Estrelas Joana Marques recorda como foi trabalhar com Cristina Ferreira em televisão... e o que acabou por correr mal
Joana Marques foi escolhida por Cristina Ferreira para o segmento de humor em 'O Programa da Cristina' na SIC, ao lado de Madalena Abecasis e António Raminhos, mas a aposta acabou por não correr bem e foi rapidamente descontinuada. A humorista abordou este seu período menos recordado a nível profissional, no podcast 'Bate Pé', de Mafalda Castro e Rui Simões, e explica o porquê de ter dito 'sim'.
"Foi sorte, porque para mim é como ir ver o Cristina Talks, ir ver o programa por dentro, era uma coisa que não ia dizer que não, sempre fui consumidora daqueles programas. Os meus amigos viam desenhos animados e eu via o Goucha e o 'Você na TV!' quando começou a dupla. Não ia dizer que não à hipótese de fazer só para experimentar. Agora, que éramos um grupo absurdo, éramos. Nós fomos meia dúzia de vezes", referiu.
Quando inquirida sobre do que é que o trio falava, a voz do 'Extremamente Desagradável' respondeu: "Era esse o problema, nunca sabia. É aquele modo Cristina Ferreira, que para algumas coisas resulta, mas para os outros que têm de participar... eu sou mais da escola da preparação do que para o improviso. Sentia que estávamos ali 15 minutos em que não se passava nada e é um bocado frustrante. Entras, sais e foi só uma conversa de chacha. Se nos dissessem o tema antes, levava alguma coisa preparada."
Por isso, o segmento teve um fim precoce. "Saiu primeiro a Madalena, depois eu e foram-nos fazendo um 'ghosting', que acho que apreciámos tanto ela como eu.
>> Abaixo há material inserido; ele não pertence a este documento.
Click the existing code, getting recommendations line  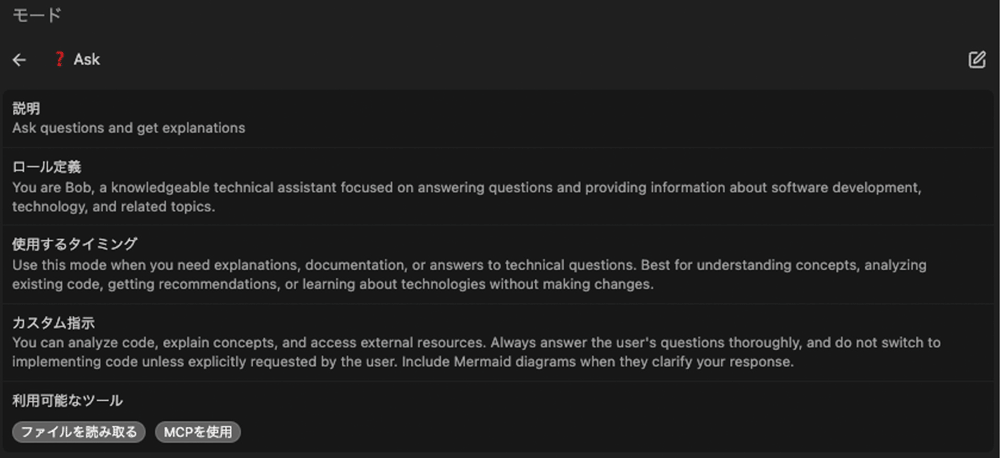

Quem restou mais tempo foi o Raminhos", disse, antes de concluir que a dupla com Cláudio Ramos foi a mais acertada para esta intenção: "O Cláudio era o tipo de humorista que o programa precisava."
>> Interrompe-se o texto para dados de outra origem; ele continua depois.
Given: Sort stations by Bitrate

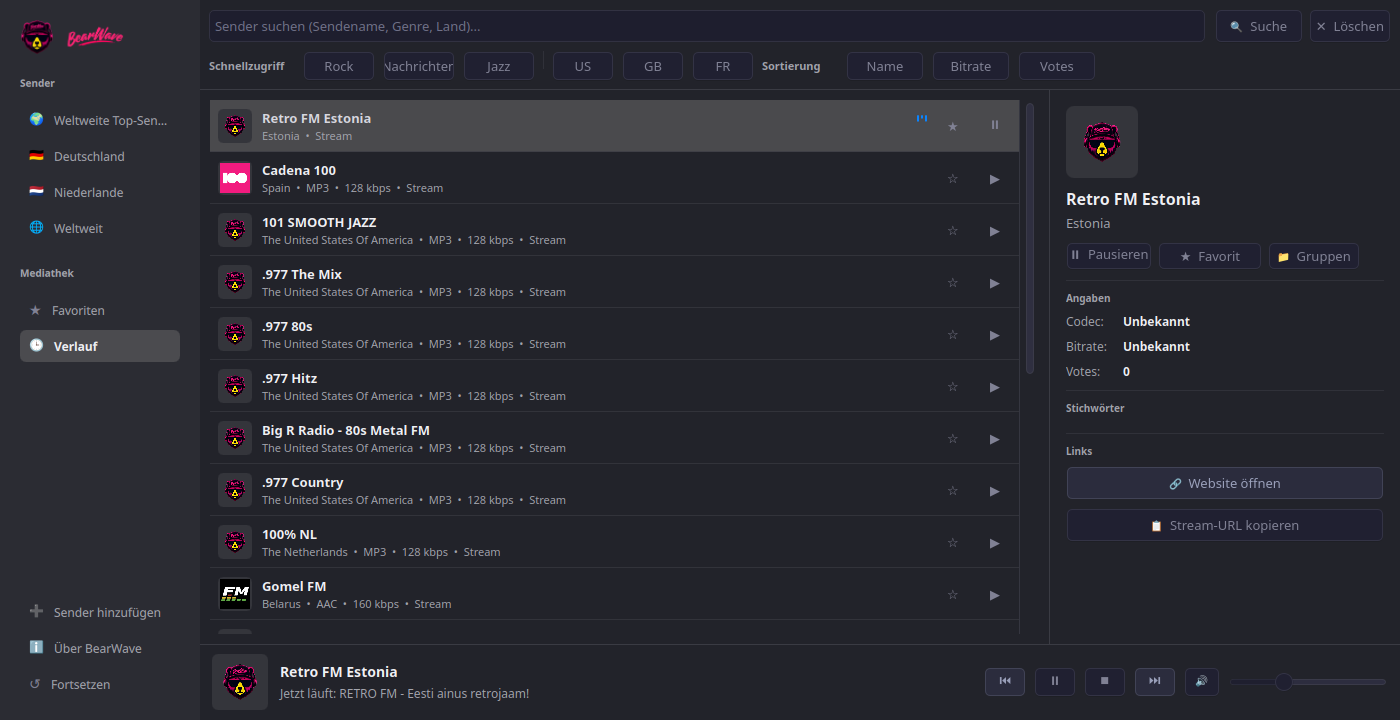Looking at the screenshot, I should [x=971, y=66].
Sobre um dos momentos mais desalinhados com a sua personalidade neste programa, Joana Marques recordou: "O meu máximo foi estar numa festa. 'Vai haver um programa especial, têm de vir todos, desde o senhor do crime a não sei quem'. É uma festa de aniversário e eu estava ali a fazer nada, foi o mais próximo que estive de uma presença. Não tinha nada para fazer, nem micro tínhamos. Ao mesmo tempo, não estávamos à vontade como numa festa, não ia comer bolo porque estava na televisão, havia ali coisas aleatórias. Mas não me arrependo, foi giro."
Por fim, a humorista reconheceu que, hoje em dia, aceita menos convites do que no passado: "Agora penso mais se me apetece fazer ou não, se é uma coisa que gosto. Para mim, hoje em dia, não era óbvio aceitar e fazer o 'Ídolos'. Na altura, para mim a lógica do 'Porque não? Nunca fiz, vou ver como é.'"
Recorde-se que Madalena Abecasis também subscrevera, no mesmo podcast, essa opinião: "De repente, a Cristina Ferreira deixou de me chamar e eu fiquei mesmo contente. (...) Sentia-me completamente inútil, não sabia o que estava ali a fazer."